Mr. Ramasar and Mr. Marcovici led Ms. Ansanelli through winding partnering, extra high leg lifts, and upside down and twisted formations. A remarkable effect is achieved as each soloist appears onstage in glaring white, red, or black and then joins in the variations that end with the two males surrounding the collapsed figure of Ms. Ansanelli. This piece needs to be seen several times for its complexities.


Firebird (1949): Music by Igor Stravinsky, Choreography by George Balanchine and Jerome Robbins, Scenery and costumes designed by Marc Chagall (1945), Scenery executed by Volodia Odinokov, Costumes executed by Karinska, Firebird costume supervised by Dain Marcus, Original Lighting by Ronald Bates, Lighting by Mark Stanley, Performed by Ashley Bouder as Firebird, James Fayette as prince Ivan, Henry Seth as Kastchei the Wizard, Dena Abergel as Prince's Bride, and the Company as Maidens, Youths, and Subjects. Balanchine's Firebird was one of his earliest creations for NYC Ballet that used such elaborate costumes and sets. Russian folklore is integrated in this ballet. Balanchine used Stravinsky's orchestral suite instead of the three-act score.

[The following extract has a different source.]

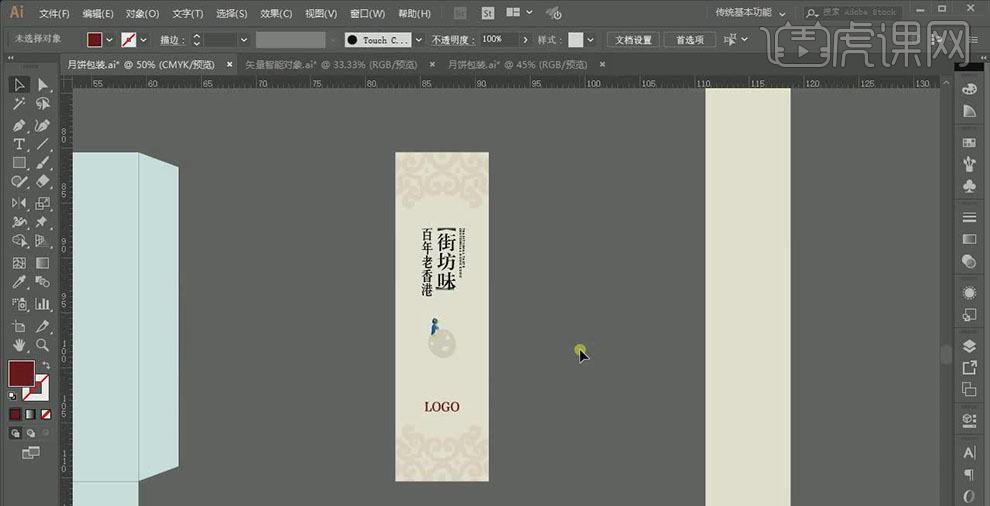Open the fill color dropdown arrow

pyautogui.click(x=109, y=40)
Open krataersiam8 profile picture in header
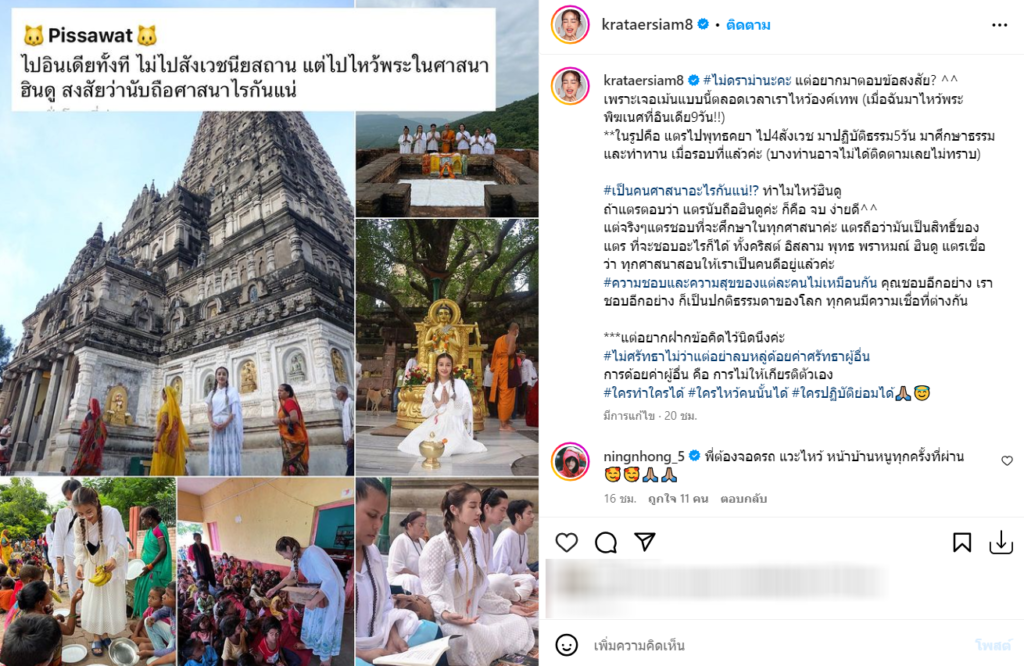The image size is (1024, 666). click(x=571, y=25)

In 1970, Chagall came to NYC to supervise the new costumes and sets for a new production, and Robbins contributed some new choreography. This new production was staged in 1985. (NYCB Notes).

The plot centers on Prince Ivan, who captures a Firebird in the woods. When she begs for freedom, and her wish is granted, he receives a magic plume. Kastchei, the wizard, has enchanted a Princess and the maidens, but Prince Ivan rescues them all and marries the Princess. (NYCB Notes). This ballet has survived over one-half century and is replete with collaboration between the renowned artist, Marc Chagall (original sets and costumes), George Balanchine, Madame Karinska, and Jerome Robbins.

Ms. Bouder was a Firebird extraordinaire, with star quality in her technique and dramatization, as this fiery red creature undulated and shook her wings and claws in captured fear. Her interpretive dancing was outstanding, in this most amazing costume, and she related to Mr. Fayette's character with gratitude and generosity of spirit, as he swept away the Princess, Ms. Abergel, a romantic and elegant performer. The Wizard, embodied by Mr. Seth, lurked perilously near Firebird, and Mr. Seth was a remarkable figure in an incredible costume.

I wished I had brought a child to see the chickens and horses, among other animals and creatures that created a kaleidoscope of color and fantasy, filling the stage with splendor. Marc Chagall's sets were magical and so very signature Chagall, with inherent images of his wife, Bella, and her bouquets in the various screens and backdrops. The lighting of a red Firebird on a larger screen was dream-like. Every sense was heightened in this most sensational work, which was an extrapolated version of the original, full-length work.

Mr. Fayette partnered his Firebird and Princess with equal technical and emotional magnetism. His exceptional attentiveness and athleticism were apparent. Kudos to Igor Stravinsky for the captivating score. Kudos to Marc Chagall for rare and renowned sets and costumes and to Karinska for the current costumes that transform dancers into masked and feathered creatures. Kudos to Ashley Bouder and James Fayette for their virtuosic performances.